Italian author Giovanni Boccio’s 14th century collection of novellas The Decameron have provided the framing narrative for several horror films and television shows. In 101’s India’s web series Great Indian Ghost Stories, a blackout in a Goan dive bar leads to a storytelling session spanning multiple episodes.
The English-subtitled Konkani series follows the anthology format popularised by American television shows such as American Horror Story (2011) and Tales From The Crypt (1989).
Horror narratives are often held up as a mirror to society, and when it comes to Goa, the first thing that comes to mind is the image of the debauched tourist. All the cliches of Goa are packed into the eight minutes of the first episode The Old Bastora Road. The protagonist does an extremely long line of coke on the bonnet of his SUV, and chief storyteller Kustodio and the sundry inhabitants of the liquor den dig into juicy bits of fish as the narrative unfolds.
After drawing on contemporary fears, the second episode, So Long, Sister, becomes a re-imagining of the satanic child narrative from such films as The Exorcist (1968) and The Omen (1976). The only sign of haunting is a young girl with upturned eyes, an image so overused that it is amusing than is frightening.
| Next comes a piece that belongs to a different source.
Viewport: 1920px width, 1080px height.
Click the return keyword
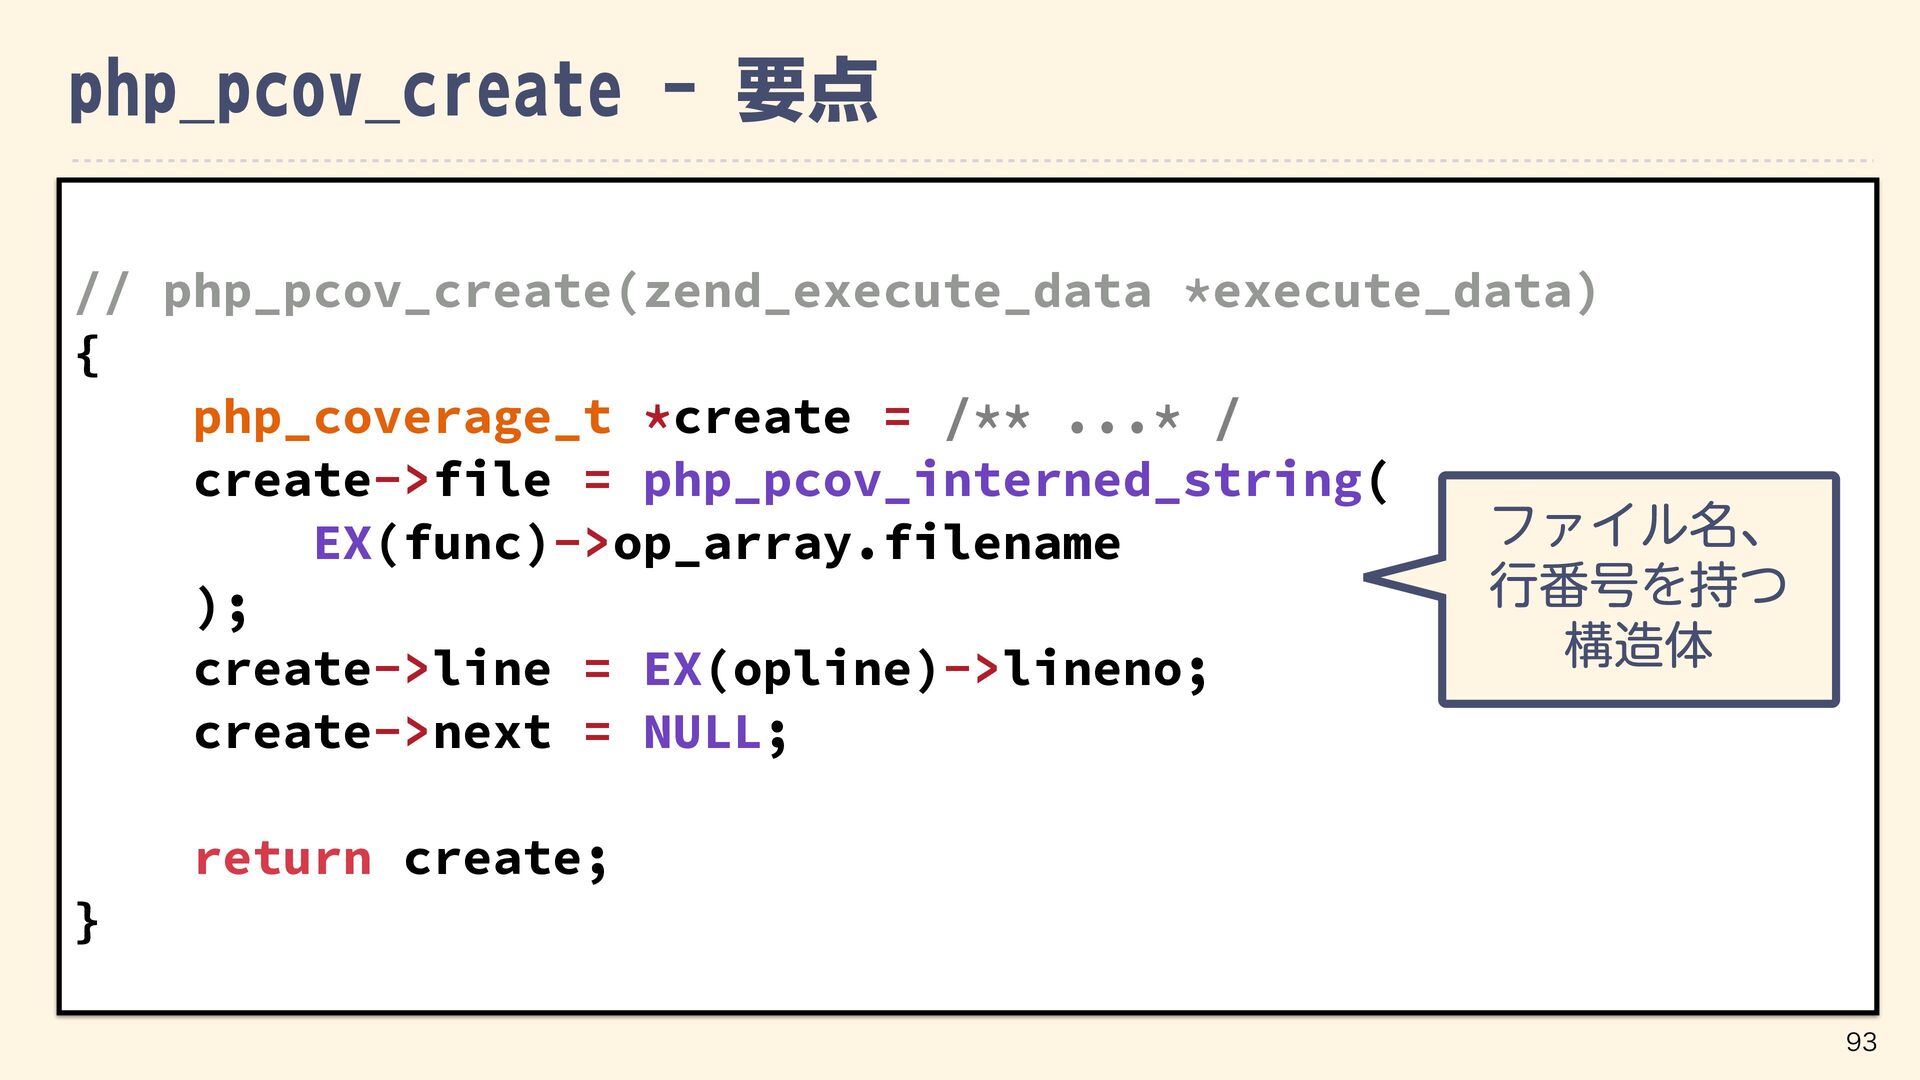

The Ghost of Guirim and The Baga Creek Drowning explore the past and the present of the fictional Kustodio family. Rather than creating fear and suspense, the episodes pay greater attention to the production design: old bungalows with Portuguese influences, grandmothers in rocking chairs dressed in floral gowns, and fishermen in boats who miss their daily dose of feni.
The series is billed as an exploration of regional folklore and horror stories “from Kashmir to Kochi”. The eight-minute format isn’t enough to build dread, and while it makes for quick consumption, it also renders the yarns easily forgettable. Deft acting is not enough to prevent the episodes from becoming parodic. The tales won’t be out of place at your average teen slumber party. By telegraphing the ending long before it comes, the makers ensure that the audience doesn’t care when the twist finally makes its appearance.